(Dataset items)
==========

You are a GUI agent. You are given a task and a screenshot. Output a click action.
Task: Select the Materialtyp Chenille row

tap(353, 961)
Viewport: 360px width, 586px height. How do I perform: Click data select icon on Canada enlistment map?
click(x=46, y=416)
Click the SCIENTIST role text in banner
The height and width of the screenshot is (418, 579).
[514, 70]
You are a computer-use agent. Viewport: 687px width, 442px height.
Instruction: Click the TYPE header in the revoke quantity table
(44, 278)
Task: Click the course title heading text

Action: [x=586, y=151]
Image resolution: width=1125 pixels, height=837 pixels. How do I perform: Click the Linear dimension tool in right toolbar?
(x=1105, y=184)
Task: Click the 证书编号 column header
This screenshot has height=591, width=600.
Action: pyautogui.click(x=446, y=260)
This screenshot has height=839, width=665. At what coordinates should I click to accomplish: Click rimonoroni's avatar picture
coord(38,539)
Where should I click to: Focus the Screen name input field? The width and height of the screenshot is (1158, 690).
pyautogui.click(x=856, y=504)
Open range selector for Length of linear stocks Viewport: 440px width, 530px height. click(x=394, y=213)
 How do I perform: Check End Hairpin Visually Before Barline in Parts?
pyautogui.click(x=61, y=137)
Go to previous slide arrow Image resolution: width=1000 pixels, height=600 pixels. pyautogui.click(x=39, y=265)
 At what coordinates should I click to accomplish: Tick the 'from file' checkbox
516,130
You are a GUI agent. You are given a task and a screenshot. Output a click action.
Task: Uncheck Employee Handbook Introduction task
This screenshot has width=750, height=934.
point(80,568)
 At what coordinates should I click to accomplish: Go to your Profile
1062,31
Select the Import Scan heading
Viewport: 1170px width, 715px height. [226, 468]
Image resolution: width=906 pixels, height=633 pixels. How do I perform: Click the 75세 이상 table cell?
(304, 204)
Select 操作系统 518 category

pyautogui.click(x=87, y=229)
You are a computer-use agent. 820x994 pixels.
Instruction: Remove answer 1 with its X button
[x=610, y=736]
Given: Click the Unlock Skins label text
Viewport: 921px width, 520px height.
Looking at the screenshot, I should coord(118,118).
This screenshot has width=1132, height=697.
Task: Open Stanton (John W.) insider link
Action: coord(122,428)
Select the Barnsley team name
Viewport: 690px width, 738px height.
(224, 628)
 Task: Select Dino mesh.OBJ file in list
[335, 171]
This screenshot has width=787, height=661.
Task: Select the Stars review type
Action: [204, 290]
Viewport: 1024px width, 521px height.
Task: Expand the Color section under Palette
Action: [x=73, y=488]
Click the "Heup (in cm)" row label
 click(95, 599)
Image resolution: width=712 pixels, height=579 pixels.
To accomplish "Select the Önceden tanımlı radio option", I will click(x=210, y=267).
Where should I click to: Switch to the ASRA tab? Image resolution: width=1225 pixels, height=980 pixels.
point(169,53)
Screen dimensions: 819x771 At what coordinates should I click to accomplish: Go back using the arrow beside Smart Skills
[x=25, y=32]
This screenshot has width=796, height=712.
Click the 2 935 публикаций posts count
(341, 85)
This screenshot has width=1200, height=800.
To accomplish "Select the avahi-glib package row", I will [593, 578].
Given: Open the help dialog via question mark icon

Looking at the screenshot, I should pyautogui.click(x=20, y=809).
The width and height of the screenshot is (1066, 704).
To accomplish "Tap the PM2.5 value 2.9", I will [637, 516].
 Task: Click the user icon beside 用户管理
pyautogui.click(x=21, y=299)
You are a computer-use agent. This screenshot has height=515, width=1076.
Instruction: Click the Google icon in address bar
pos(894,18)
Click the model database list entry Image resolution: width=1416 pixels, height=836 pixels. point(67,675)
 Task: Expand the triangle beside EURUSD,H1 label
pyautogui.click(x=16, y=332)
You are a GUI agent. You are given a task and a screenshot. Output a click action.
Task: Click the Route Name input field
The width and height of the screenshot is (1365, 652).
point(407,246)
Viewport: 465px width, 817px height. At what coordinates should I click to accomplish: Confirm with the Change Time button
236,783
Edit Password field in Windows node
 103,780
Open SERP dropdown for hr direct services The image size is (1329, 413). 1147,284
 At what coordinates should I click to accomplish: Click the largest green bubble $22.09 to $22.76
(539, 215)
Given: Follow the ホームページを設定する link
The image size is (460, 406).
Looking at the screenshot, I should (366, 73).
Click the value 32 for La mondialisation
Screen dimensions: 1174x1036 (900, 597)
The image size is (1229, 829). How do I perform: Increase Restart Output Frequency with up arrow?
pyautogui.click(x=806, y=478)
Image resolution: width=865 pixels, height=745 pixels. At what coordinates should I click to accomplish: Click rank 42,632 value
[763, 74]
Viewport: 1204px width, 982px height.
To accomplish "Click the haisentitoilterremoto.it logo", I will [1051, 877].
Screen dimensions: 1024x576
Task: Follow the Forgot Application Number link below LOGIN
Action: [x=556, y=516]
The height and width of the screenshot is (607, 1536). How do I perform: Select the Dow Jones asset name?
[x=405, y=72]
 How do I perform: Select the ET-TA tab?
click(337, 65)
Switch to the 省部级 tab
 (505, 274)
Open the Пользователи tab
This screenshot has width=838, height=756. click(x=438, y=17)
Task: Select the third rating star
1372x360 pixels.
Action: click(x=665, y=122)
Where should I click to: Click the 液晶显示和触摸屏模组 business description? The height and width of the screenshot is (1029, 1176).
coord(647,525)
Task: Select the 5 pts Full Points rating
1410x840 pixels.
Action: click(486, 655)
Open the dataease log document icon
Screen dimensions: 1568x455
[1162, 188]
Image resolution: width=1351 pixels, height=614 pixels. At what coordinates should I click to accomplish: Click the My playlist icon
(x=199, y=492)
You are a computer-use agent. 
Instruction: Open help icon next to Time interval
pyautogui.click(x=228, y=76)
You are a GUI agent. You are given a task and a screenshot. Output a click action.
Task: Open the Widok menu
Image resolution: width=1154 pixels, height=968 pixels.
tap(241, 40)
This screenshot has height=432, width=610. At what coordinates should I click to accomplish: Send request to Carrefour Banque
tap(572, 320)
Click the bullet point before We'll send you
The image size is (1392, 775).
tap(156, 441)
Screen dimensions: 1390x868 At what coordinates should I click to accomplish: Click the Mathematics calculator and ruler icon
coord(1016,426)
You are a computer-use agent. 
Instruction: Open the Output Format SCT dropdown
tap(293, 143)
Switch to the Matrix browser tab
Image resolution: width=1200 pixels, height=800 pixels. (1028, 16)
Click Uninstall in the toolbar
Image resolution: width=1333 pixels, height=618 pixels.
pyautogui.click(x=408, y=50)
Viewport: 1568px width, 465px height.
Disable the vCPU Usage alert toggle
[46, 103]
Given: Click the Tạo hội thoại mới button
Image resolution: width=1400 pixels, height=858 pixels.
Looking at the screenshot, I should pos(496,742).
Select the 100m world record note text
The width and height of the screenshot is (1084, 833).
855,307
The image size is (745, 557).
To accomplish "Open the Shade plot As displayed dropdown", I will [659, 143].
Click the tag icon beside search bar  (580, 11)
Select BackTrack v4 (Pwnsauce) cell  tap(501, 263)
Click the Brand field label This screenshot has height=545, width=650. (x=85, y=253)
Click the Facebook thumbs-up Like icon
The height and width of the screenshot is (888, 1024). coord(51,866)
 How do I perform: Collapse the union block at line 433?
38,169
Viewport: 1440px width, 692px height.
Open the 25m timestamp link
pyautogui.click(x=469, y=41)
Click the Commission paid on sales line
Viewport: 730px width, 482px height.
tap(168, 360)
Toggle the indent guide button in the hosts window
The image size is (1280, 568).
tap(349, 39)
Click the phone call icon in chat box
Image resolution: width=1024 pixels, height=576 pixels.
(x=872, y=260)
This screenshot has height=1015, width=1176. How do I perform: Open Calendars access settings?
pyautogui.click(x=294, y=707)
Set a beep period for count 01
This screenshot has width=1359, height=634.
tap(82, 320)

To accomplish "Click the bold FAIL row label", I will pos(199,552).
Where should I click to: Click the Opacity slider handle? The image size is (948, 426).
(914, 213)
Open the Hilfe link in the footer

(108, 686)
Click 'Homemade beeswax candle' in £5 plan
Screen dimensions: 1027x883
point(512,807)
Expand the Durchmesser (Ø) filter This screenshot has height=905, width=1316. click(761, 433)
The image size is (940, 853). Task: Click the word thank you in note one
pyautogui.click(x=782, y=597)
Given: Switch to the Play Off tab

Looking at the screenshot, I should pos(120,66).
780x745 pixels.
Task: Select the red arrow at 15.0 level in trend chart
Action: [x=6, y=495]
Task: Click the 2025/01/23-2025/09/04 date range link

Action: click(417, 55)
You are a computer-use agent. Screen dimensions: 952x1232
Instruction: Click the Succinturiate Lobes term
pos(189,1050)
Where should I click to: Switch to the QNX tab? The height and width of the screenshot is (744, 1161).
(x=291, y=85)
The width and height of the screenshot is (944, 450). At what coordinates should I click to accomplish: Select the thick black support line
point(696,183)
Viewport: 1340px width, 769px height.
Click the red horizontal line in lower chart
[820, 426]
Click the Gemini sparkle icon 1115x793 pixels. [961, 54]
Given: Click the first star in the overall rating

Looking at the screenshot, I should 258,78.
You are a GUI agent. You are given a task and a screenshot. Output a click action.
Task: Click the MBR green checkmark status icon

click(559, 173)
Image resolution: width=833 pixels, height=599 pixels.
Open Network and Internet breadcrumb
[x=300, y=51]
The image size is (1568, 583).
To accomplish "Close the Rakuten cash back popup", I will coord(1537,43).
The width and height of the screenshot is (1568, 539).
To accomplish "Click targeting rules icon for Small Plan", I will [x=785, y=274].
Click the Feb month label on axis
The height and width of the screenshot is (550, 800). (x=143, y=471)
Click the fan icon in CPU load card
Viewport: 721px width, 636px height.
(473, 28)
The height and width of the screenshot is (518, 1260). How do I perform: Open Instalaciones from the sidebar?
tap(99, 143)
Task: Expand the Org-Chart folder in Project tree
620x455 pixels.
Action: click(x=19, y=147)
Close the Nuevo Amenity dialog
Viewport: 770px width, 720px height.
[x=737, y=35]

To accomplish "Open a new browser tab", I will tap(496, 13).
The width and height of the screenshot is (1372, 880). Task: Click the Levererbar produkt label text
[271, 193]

==========

Work to be completed →
Using only the entries above, output the line with "Click the tag", the line with "Viewport: 1440px width, 692px height.", and all lines between them, exactly as they stand.

Exercise solution →
Click the tag icon beside search bar  (580, 11)
Select BackTrack v4 (Pwnsauce) cell  tap(501, 263)
Click the Brand field label This screenshot has height=545, width=650. (x=85, y=253)
Click the Facebook thumbs-up Like icon
The height and width of the screenshot is (888, 1024). coord(51,866)
 How do I perform: Collapse the union block at line 433?
38,169
Viewport: 1440px width, 692px height.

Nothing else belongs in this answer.